Preparing and printing images works to engage these questions for me, and also to form new ones. I find printmaking easily lends itself to explore many alternatives and possibilities, to build a series around a few ideas, and to take an image and print it in various combinations of color, line, or shifting forms. It is an animated process in itself. The life of the studio, and the energy generated in producing the images, specifically through Chine Collé and Polyester Plate Lithography, suits well how I like to move about, look at, and express my world.

Artist Process:
Polyester Plate Lithography was initially developed for commercial printing. What appeals to artists, such as myself, is it’s immediacy, simplicity, semi-transparency (the plate itself,) and low (no) toxicity. The polyester plate looks and feels very much like a piece of heavy velum paper. One is able to draw directly on the plate employing any implement that is carbon based - such as a sharpie pen, graphite pencil, ball point pen, or even a tush-like wash of toner, Future floor wax, and alcohol. Indeed, the plate is thin and flexible enough to go through a copy machine or laser printer to register an image. For this reason, many artists use this form of lithography to employ photographic images for printmaking. Once an image is on the plate, it is then immediately ready to receive ink, with no use of chemicals. From there, the process is much like printing a traditional lithograph: rolling ink onto a plate sponged with water, registering the plate onto printmaking paper, rolling the paper through the press, and lifting the print. Most of my prints go through the press four or five times with multiple “states,” or individually inked plates of different color or value, to produce the final image.

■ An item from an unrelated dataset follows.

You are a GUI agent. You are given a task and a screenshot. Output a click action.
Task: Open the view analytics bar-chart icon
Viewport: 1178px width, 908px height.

Many of my prints also engage the process of Chine Collé, translated “Chinese Glue.” I first paint directly on pieces of very thin rice paper with acrylic or watercolor, and then layer torn pieces onto an established litho. Chine Collé pieces are applied with archival wheat paste. As the entire assemblage rolls through the press all binds together, and another litho image lays on top.
The combination of hand painted Chine Collé pieces and multiple litho plates, helps me establish an individual direction for each piece. This way each print takes it’s own path, some more dramatically different than others. It has become a responsive process much like painting. My small editions become a series of work - a family of ideas - based on the employment of one group of prepared plates, various color ideas, and Chine Collé pieces. As a result, the notation “Edition Varies” (EV), often follows the edition number on the prints. Depending on what is at hand, however, some pieces become one of a kind images (1/1) with no further editions.